Sri Lankans are uncertain of the future and uneasy about the present as the government and Tamil rebels grapple with what many observers see as a ‘minor’ irritant. After overcoming many issues and hurdles in the past two weeks — a period in which more than 60 people, mostly soldiers, have died — both sides are struggling to come to terms with the kind of helicopter to be used to transport guerrilla leaders for a meeting.

The Tigers are insisting on a military aircraft while the government says they have no objection to Norwegian peace facilitators hiring a private helicopter to transport 30 top rebels to northern Killinochchi from the east for a rebel discussion likely to be led by LTTE leader Velupillai Prabhakaran ahead of the Geneva peace talks. The peace talks were postponed indefinitely from its April 24 date.

Though the ceasefire agreement between then Prime Minister Ranil Wickremesinghe and Prabhakaran in 2002 provides for the air transportation of rebels from north to east, President Mahinda Rajapakse’s five-month old administration thinks otherwise. This air facility was also suspended last year after the rebels became chief suspects in the assassination of Foreign Minister Lakshman Kadirgamar. The government now says that it is prepared to provide military helicopters only for the transportation of the LTTE delegation to the airport from Killinochchi and back while sea or road transport will be provided for other trips involving rebel leaders.

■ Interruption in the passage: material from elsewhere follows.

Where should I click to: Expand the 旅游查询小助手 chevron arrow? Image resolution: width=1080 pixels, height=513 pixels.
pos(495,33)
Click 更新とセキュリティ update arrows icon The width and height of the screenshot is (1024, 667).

The to-and-fro battle of wits and negotiation has increased in the past few days after failed discussions between Norwegian Special Envoy Jon Hanssen-Bauer, Sri Lanka Monitoring Mission Chief Ulf Henricsson and the Norwegian ambassador with LTTE representatives led by S P Thamilchelvam.

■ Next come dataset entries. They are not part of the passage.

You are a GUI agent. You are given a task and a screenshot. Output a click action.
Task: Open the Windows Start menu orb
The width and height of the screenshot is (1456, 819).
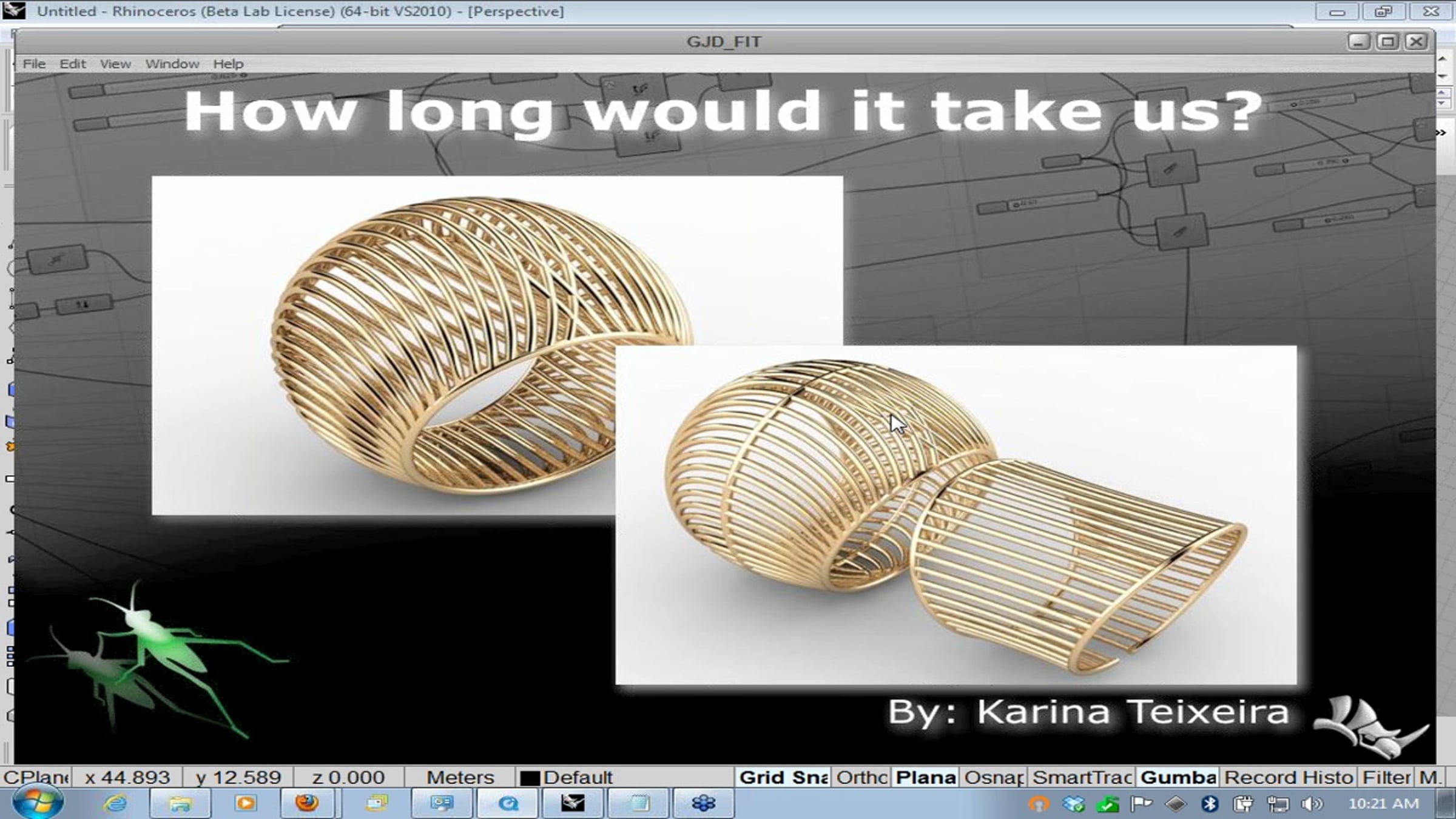click(38, 803)
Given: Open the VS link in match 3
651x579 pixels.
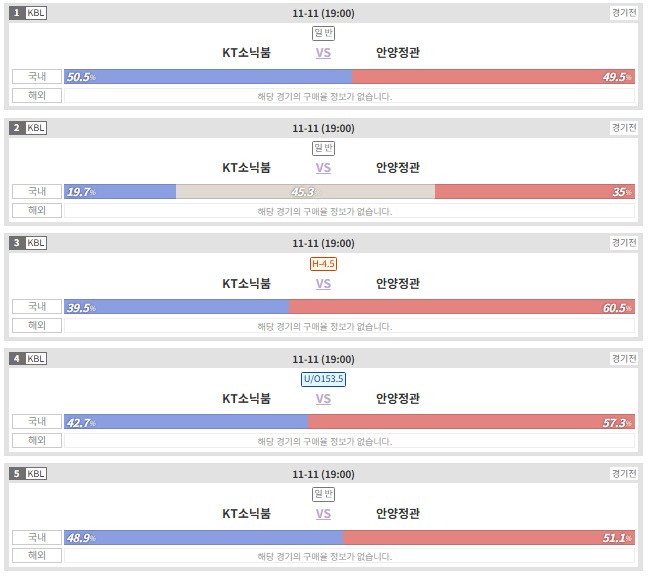Looking at the screenshot, I should point(323,284).

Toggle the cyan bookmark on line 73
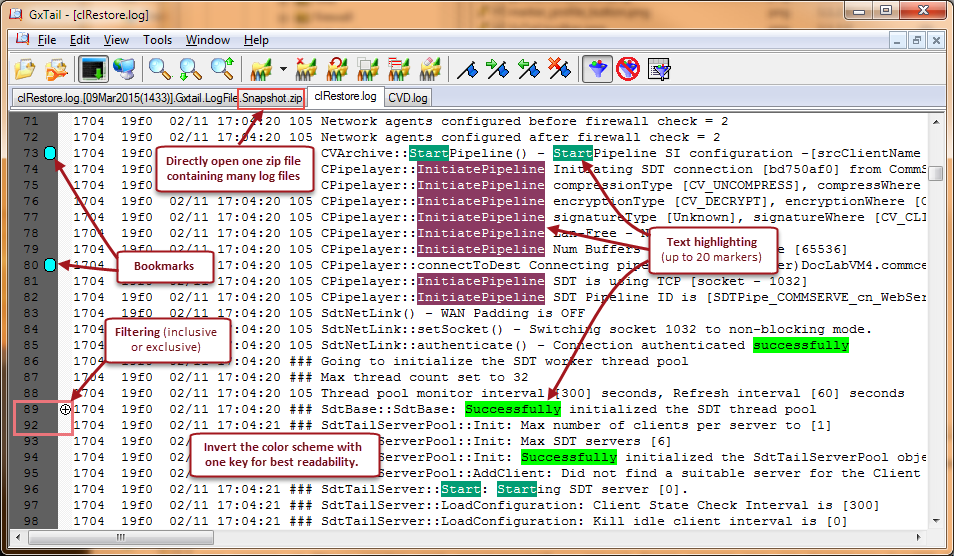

However much everyone barring the Tamils hate the Tigers they seem to have a valid point here. Their insistence on a military aircraft is based on fears that a private helicopter could be subject to attack. Imagine a helicopter carrying 30-odd rebel leaders being wiped out in one shot? That would be a severe blow to the Tigers and weaken their grip in the east where they are under attack by a guerrilla group led by Karuna.

Thus the blow to business and the private sector by virtue of living through uncertain times has been enormous. Will we ever able to separate business and the economy from politics and the security situation? Very unlikely since Sri Lanka is a small island and anything that happens outside Colombo affects us.

Changing the clocks to revert to the old time was bizarre enough. Now there is even more strange news — the government is considering a proposal to change the times of schools and government offices to start at 7.30 am instead of 8 am. This seems strange because it will nullify the decision to turn back the clock by 30 minutes. Changing the clock changes our lives. No one gave that right to the government to decide on an important issue like this. Given the debate over transparency and governance these days, one hopes that the government will open the issue of changing office and school times to debate and discussion.